### Work order
Print the full listing exactly.

● ● ● ● ● ● ●

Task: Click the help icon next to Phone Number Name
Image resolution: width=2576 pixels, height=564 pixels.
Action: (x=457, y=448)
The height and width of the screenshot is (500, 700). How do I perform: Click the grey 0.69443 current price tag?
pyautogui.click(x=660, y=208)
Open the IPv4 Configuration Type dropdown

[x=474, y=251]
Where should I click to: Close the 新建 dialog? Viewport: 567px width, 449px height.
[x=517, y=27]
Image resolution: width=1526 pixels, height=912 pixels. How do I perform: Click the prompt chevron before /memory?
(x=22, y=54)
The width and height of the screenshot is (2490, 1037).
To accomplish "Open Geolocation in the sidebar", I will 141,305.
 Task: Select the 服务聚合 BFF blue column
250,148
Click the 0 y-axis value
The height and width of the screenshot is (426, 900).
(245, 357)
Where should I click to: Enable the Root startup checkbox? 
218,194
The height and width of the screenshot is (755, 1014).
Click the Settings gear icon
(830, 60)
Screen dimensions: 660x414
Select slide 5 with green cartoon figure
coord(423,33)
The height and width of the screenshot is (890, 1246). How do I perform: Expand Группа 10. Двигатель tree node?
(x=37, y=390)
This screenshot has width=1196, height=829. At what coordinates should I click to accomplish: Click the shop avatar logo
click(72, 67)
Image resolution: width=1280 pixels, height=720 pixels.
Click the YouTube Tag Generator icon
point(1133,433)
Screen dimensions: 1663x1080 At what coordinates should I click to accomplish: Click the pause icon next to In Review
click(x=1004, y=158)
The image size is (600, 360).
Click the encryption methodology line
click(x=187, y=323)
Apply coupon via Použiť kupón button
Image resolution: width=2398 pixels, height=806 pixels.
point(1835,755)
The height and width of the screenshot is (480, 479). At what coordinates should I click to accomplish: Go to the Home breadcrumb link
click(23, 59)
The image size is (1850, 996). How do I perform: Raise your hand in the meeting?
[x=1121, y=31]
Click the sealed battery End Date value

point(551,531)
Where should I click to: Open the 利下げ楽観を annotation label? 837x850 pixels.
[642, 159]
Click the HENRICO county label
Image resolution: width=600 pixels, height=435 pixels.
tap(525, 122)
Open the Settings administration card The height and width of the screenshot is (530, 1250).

● ● ● ● ● ● ●

### Solution for this task
Task: Click the help icon next to Phone Number Name
Image resolution: width=2576 pixels, height=564 pixels.
Action: (x=457, y=448)
The height and width of the screenshot is (500, 700). How do I perform: Click the grey 0.69443 current price tag?
pyautogui.click(x=660, y=208)
Open the IPv4 Configuration Type dropdown

[x=474, y=251]
Where should I click to: Close the 新建 dialog? Viewport: 567px width, 449px height.
[x=517, y=27]
Image resolution: width=1526 pixels, height=912 pixels. How do I perform: Click the prompt chevron before /memory?
(x=22, y=54)
The width and height of the screenshot is (2490, 1037).
To accomplish "Open Geolocation in the sidebar", I will 141,305.
 Task: Select the 服务聚合 BFF blue column
250,148
Click the 0 y-axis value
The height and width of the screenshot is (426, 900).
(245, 357)
Where should I click to: Enable the Root startup checkbox? 
218,194
The height and width of the screenshot is (755, 1014).
Click the Settings gear icon
(830, 60)
Screen dimensions: 660x414
Select slide 5 with green cartoon figure
coord(423,33)
The height and width of the screenshot is (890, 1246). How do I perform: Expand Группа 10. Двигатель tree node?
(x=37, y=390)
This screenshot has width=1196, height=829. At what coordinates should I click to accomplish: Click the shop avatar logo
click(72, 67)
Image resolution: width=1280 pixels, height=720 pixels.
Click the YouTube Tag Generator icon
point(1133,433)
Screen dimensions: 1663x1080 At what coordinates should I click to accomplish: Click the pause icon next to In Review
click(x=1004, y=158)
The image size is (600, 360).
Click the encryption methodology line
click(x=187, y=323)
Apply coupon via Použiť kupón button
Image resolution: width=2398 pixels, height=806 pixels.
point(1835,755)
The height and width of the screenshot is (480, 479). At what coordinates should I click to accomplish: Go to the Home breadcrumb link
click(23, 59)
The image size is (1850, 996). How do I perform: Raise your hand in the meeting?
[x=1121, y=31]
Click the sealed battery End Date value

point(551,531)
Where should I click to: Open the 利下げ楽観を annotation label? 837x850 pixels.
[642, 159]
Click the HENRICO county label
Image resolution: width=600 pixels, height=435 pixels.
tap(525, 122)
Open the Settings administration card The height and width of the screenshot is (530, 1250).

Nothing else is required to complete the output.